* **To do**
Every line of the material must be written out again unchanged.

* **Entries shown**
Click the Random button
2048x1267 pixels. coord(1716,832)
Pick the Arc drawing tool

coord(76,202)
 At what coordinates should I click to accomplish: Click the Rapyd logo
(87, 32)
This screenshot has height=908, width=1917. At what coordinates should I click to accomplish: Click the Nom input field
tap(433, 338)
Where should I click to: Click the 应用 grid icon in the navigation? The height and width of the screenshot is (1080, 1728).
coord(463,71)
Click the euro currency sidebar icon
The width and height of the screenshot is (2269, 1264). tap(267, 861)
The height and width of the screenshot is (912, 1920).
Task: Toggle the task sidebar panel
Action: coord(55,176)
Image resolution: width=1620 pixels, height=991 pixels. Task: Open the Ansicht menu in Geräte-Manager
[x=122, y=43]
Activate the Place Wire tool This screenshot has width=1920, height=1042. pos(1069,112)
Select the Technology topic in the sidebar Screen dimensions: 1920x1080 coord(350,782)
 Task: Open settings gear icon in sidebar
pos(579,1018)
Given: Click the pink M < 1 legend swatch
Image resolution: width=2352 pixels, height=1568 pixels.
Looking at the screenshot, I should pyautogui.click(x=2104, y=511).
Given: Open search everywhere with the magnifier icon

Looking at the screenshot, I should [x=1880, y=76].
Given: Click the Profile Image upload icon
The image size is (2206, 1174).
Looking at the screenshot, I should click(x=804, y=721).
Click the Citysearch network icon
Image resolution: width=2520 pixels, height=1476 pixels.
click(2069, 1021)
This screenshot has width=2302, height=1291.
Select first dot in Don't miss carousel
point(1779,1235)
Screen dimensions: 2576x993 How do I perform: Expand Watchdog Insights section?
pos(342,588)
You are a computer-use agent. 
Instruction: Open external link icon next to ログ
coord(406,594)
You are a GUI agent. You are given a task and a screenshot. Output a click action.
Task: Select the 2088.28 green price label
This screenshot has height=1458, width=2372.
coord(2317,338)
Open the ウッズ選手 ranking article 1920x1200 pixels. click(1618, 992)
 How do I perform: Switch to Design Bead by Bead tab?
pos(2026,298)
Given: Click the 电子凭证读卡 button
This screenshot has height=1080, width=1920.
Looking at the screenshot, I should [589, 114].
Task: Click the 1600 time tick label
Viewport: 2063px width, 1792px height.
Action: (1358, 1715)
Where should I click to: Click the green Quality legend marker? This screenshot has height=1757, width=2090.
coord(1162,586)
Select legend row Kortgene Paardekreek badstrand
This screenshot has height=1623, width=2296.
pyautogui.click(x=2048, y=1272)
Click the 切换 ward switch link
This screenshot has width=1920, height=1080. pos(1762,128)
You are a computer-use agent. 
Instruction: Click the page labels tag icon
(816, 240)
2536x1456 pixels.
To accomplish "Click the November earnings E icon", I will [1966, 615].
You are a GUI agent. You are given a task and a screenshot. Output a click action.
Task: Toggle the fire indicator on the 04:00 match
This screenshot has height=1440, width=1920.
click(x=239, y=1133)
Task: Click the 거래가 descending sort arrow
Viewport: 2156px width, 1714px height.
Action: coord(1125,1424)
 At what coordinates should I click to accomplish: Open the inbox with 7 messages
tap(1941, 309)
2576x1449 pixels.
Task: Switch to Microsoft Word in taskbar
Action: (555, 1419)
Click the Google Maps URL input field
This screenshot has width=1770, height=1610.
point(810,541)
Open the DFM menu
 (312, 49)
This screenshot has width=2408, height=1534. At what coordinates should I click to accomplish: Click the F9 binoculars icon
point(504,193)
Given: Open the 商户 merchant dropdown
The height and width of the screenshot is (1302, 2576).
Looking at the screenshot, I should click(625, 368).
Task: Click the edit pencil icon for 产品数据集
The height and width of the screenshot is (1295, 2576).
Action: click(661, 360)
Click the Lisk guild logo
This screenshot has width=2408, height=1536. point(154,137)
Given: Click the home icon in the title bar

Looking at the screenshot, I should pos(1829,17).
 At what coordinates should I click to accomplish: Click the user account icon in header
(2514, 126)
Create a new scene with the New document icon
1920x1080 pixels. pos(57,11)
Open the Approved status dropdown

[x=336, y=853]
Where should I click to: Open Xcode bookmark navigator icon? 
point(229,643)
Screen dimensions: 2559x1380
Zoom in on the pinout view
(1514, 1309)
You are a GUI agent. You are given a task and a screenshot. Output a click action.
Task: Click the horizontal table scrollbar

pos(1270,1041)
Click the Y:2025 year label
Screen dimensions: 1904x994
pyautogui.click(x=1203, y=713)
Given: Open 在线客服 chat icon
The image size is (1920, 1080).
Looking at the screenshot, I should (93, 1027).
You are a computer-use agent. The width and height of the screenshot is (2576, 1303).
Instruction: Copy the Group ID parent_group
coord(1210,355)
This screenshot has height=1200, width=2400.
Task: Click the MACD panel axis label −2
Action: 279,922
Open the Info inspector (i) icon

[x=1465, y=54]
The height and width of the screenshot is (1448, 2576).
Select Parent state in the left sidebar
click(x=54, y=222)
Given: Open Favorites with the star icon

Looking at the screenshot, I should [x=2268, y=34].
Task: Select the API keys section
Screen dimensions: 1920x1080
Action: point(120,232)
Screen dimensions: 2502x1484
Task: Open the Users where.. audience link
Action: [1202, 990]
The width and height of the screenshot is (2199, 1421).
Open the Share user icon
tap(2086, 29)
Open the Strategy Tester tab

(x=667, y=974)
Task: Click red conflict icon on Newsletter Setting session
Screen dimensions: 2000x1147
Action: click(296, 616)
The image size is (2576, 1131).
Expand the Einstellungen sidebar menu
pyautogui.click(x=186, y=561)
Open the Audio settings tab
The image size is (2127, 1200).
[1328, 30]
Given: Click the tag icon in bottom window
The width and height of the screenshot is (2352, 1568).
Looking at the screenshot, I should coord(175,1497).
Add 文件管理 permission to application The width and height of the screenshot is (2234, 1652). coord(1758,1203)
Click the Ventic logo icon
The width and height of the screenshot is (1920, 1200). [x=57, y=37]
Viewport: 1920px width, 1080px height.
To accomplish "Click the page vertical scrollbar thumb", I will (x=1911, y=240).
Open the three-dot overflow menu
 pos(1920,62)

* **Exercise response**
Click the Random button
2048x1267 pixels. coord(1716,832)
Pick the Arc drawing tool

coord(76,202)
 At what coordinates should I click to accomplish: Click the Rapyd logo
(87, 32)
This screenshot has height=908, width=1917. At what coordinates should I click to accomplish: Click the Nom input field
tap(433, 338)
Where should I click to: Click the 应用 grid icon in the navigation? The height and width of the screenshot is (1080, 1728).
coord(463,71)
Click the euro currency sidebar icon
The width and height of the screenshot is (2269, 1264). tap(267, 861)
The height and width of the screenshot is (912, 1920).
Task: Toggle the task sidebar panel
Action: coord(55,176)
Image resolution: width=1620 pixels, height=991 pixels. Task: Open the Ansicht menu in Geräte-Manager
[x=122, y=43]
Activate the Place Wire tool This screenshot has width=1920, height=1042. pos(1069,112)
Select the Technology topic in the sidebar Screen dimensions: 1920x1080 coord(350,782)
 Task: Open settings gear icon in sidebar
pos(579,1018)
Given: Click the pink M < 1 legend swatch
Image resolution: width=2352 pixels, height=1568 pixels.
Looking at the screenshot, I should pyautogui.click(x=2104, y=511).
Given: Open search everywhere with the magnifier icon

Looking at the screenshot, I should [x=1880, y=76].
Given: Click the Profile Image upload icon
The image size is (2206, 1174).
Looking at the screenshot, I should click(x=804, y=721).
Click the Citysearch network icon
Image resolution: width=2520 pixels, height=1476 pixels.
click(2069, 1021)
This screenshot has width=2302, height=1291.
Select first dot in Don't miss carousel
point(1779,1235)
Screen dimensions: 2576x993 How do I perform: Expand Watchdog Insights section?
pos(342,588)
You are a computer-use agent. 
Instruction: Open external link icon next to ログ
coord(406,594)
You are a GUI agent. You are given a task and a screenshot. Output a click action.
Task: Select the 2088.28 green price label
This screenshot has height=1458, width=2372.
coord(2317,338)
Open the ウッズ選手 ranking article 1920x1200 pixels. click(1618, 992)
 How do I perform: Switch to Design Bead by Bead tab?
pos(2026,298)
Given: Click the 电子凭证读卡 button
This screenshot has height=1080, width=1920.
Looking at the screenshot, I should [589, 114].
Task: Click the 1600 time tick label
Viewport: 2063px width, 1792px height.
Action: (1358, 1715)
Where should I click to: Click the green Quality legend marker? This screenshot has height=1757, width=2090.
coord(1162,586)
Select legend row Kortgene Paardekreek badstrand
This screenshot has height=1623, width=2296.
pyautogui.click(x=2048, y=1272)
Click the 切换 ward switch link
This screenshot has width=1920, height=1080. pos(1762,128)
You are a computer-use agent. 
Instruction: Click the page labels tag icon
(816, 240)
2536x1456 pixels.
To accomplish "Click the November earnings E icon", I will [1966, 615].
You are a GUI agent. You are given a task and a screenshot. Output a click action.
Task: Toggle the fire indicator on the 04:00 match
This screenshot has height=1440, width=1920.
click(x=239, y=1133)
Task: Click the 거래가 descending sort arrow
Viewport: 2156px width, 1714px height.
Action: coord(1125,1424)
 At what coordinates should I click to accomplish: Open the inbox with 7 messages
tap(1941, 309)
2576x1449 pixels.
Task: Switch to Microsoft Word in taskbar
Action: (555, 1419)
Click the Google Maps URL input field
This screenshot has width=1770, height=1610.
point(810,541)
Open the DFM menu
 (312, 49)
This screenshot has width=2408, height=1534. At what coordinates should I click to accomplish: Click the F9 binoculars icon
point(504,193)
Given: Open the 商户 merchant dropdown
The height and width of the screenshot is (1302, 2576).
Looking at the screenshot, I should click(625, 368).
Task: Click the edit pencil icon for 产品数据集
The height and width of the screenshot is (1295, 2576).
Action: click(661, 360)
Click the Lisk guild logo
This screenshot has width=2408, height=1536. point(154,137)
Given: Click the home icon in the title bar

Looking at the screenshot, I should pos(1829,17).
 At what coordinates should I click to accomplish: Click the user account icon in header
(2514, 126)
Create a new scene with the New document icon
1920x1080 pixels. pos(57,11)
Open the Approved status dropdown

[x=336, y=853]
Where should I click to: Open Xcode bookmark navigator icon? 
point(229,643)
Screen dimensions: 2559x1380
Zoom in on the pinout view
(1514, 1309)
You are a GUI agent. You are given a task and a screenshot. Output a click action.
Task: Click the horizontal table scrollbar

pos(1270,1041)
Click the Y:2025 year label
Screen dimensions: 1904x994
pyautogui.click(x=1203, y=713)
Given: Open 在线客服 chat icon
The image size is (1920, 1080).
Looking at the screenshot, I should (93, 1027).
You are a computer-use agent. The width and height of the screenshot is (2576, 1303).
Instruction: Copy the Group ID parent_group
coord(1210,355)
This screenshot has height=1200, width=2400.
Task: Click the MACD panel axis label −2
Action: 279,922
Open the Info inspector (i) icon

[x=1465, y=54]
The height and width of the screenshot is (1448, 2576).
Select Parent state in the left sidebar
click(x=54, y=222)
Given: Open Favorites with the star icon

Looking at the screenshot, I should [x=2268, y=34].
Task: Select the API keys section
Screen dimensions: 1920x1080
Action: point(120,232)
Screen dimensions: 2502x1484
Task: Open the Users where.. audience link
Action: [1202, 990]
The width and height of the screenshot is (2199, 1421).
Open the Share user icon
tap(2086, 29)
Open the Strategy Tester tab

(x=667, y=974)
Task: Click red conflict icon on Newsletter Setting session
Screen dimensions: 2000x1147
Action: click(296, 616)
The image size is (2576, 1131).
Expand the Einstellungen sidebar menu
pyautogui.click(x=186, y=561)
Open the Audio settings tab
The image size is (2127, 1200).
[1328, 30]
Given: Click the tag icon in bottom window
The width and height of the screenshot is (2352, 1568).
Looking at the screenshot, I should coord(175,1497).
Add 文件管理 permission to application The width and height of the screenshot is (2234, 1652). coord(1758,1203)
Click the Ventic logo icon
The width and height of the screenshot is (1920, 1200). [x=57, y=37]
Viewport: 1920px width, 1080px height.
To accomplish "Click the page vertical scrollbar thumb", I will (x=1911, y=240).
Open the three-dot overflow menu
 pos(1920,62)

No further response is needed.